• _WRITTEN REQUEST_
Repeat the passage of the Millicent Min book summary below word for word, from "Millicent Min is" up to and including "her first friend.".

##### EXTRACTED TEXT #####

Millicent Min is having a bad summer. Her fellow high school students hate her for setting the curve. Her fellow 11-year-olds hate her for going to high school. And her mother has arranged for her to tutor Stanford Wong, the poster boy for Chinese geekdom. But then Millie meets Emily. Emily doesn't know Millicent's IQ score. She actually thinks Millie is cool. And if Millie can hide her awards, ignore her grandmother's advice, swear her parents to silence, blackmail Stanford, and keep all her lies straight, she just might make her first friend.
What's it going to take? Sheer genius.

##### GIVEN INFORMATION #####

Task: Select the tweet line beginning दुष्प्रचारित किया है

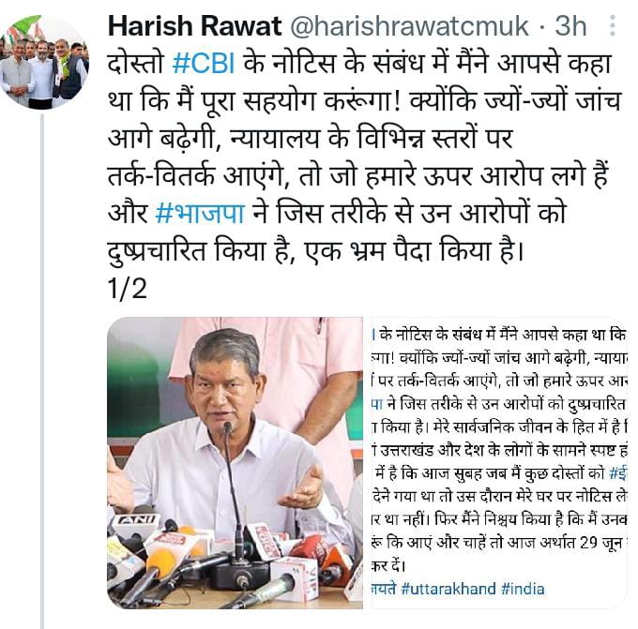Action: (315, 251)
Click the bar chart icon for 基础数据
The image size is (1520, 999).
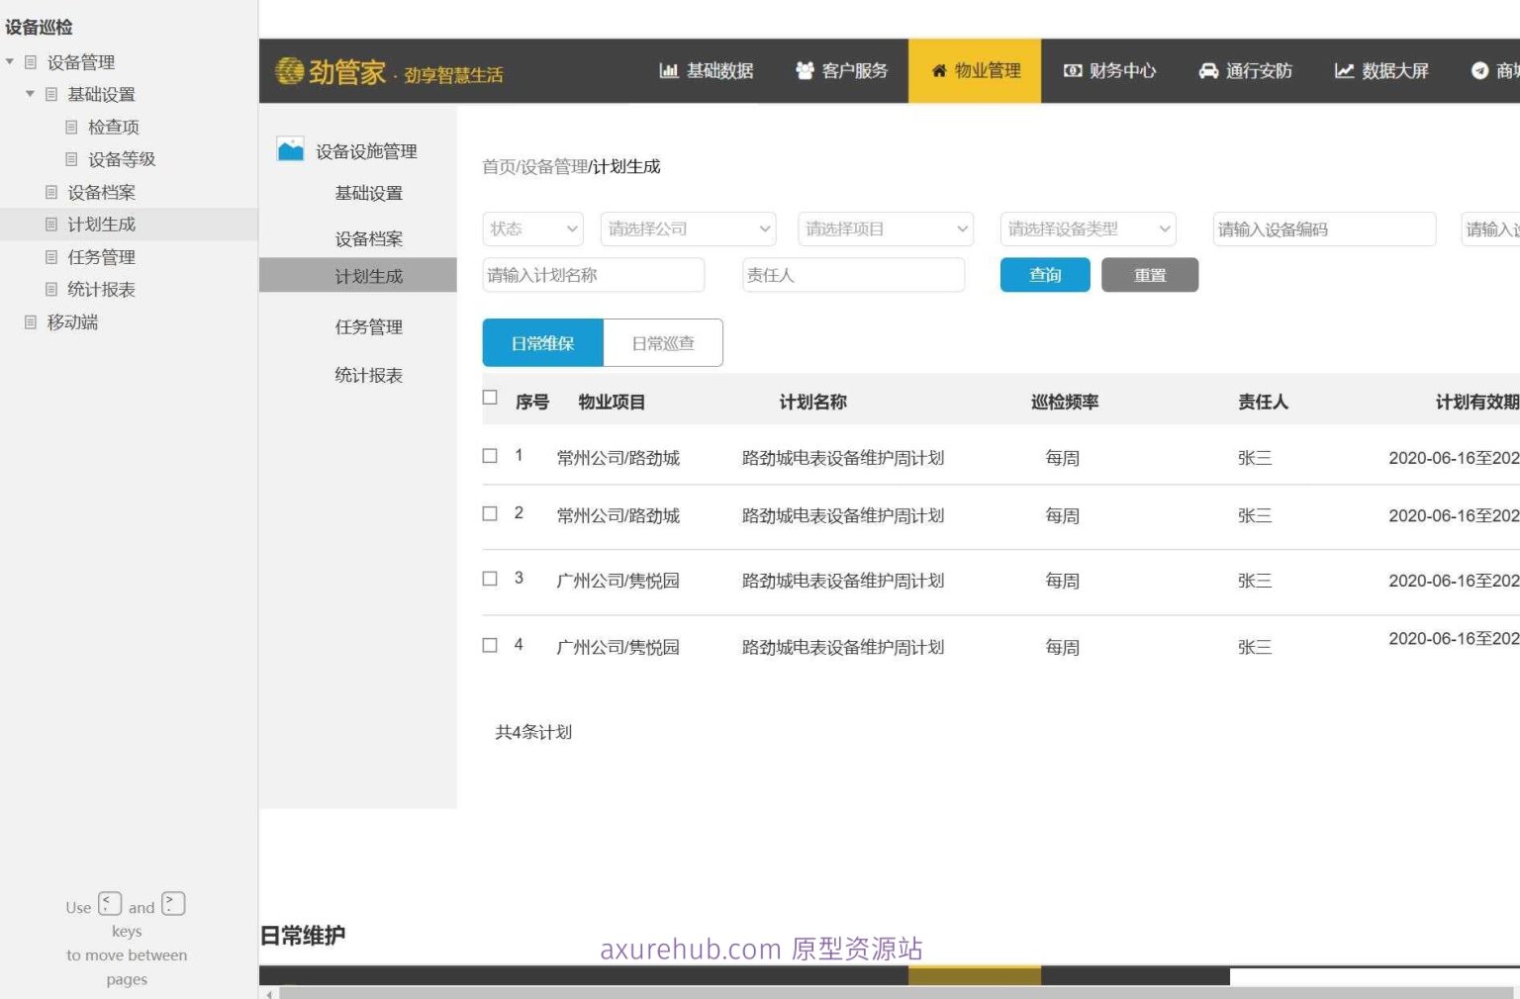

#####

• _FINISHED EXERCISE_
Millicent Min is having a bad summer. Her fellow high school students hate her for setting the curve. Her fellow 11-year-olds hate her for going to high school. And her mother has arranged for her to tutor Stanford Wong, the poster boy for Chinese geekdom. But then Millie meets Emily. Emily doesn't know Millicent's IQ score. She actually thinks Millie is cool. And if Millie can hide her awards, ignore her grandmother's advice, swear her parents to silence, blackmail Stanford, and keep all her lies straight, she just might make her first friend.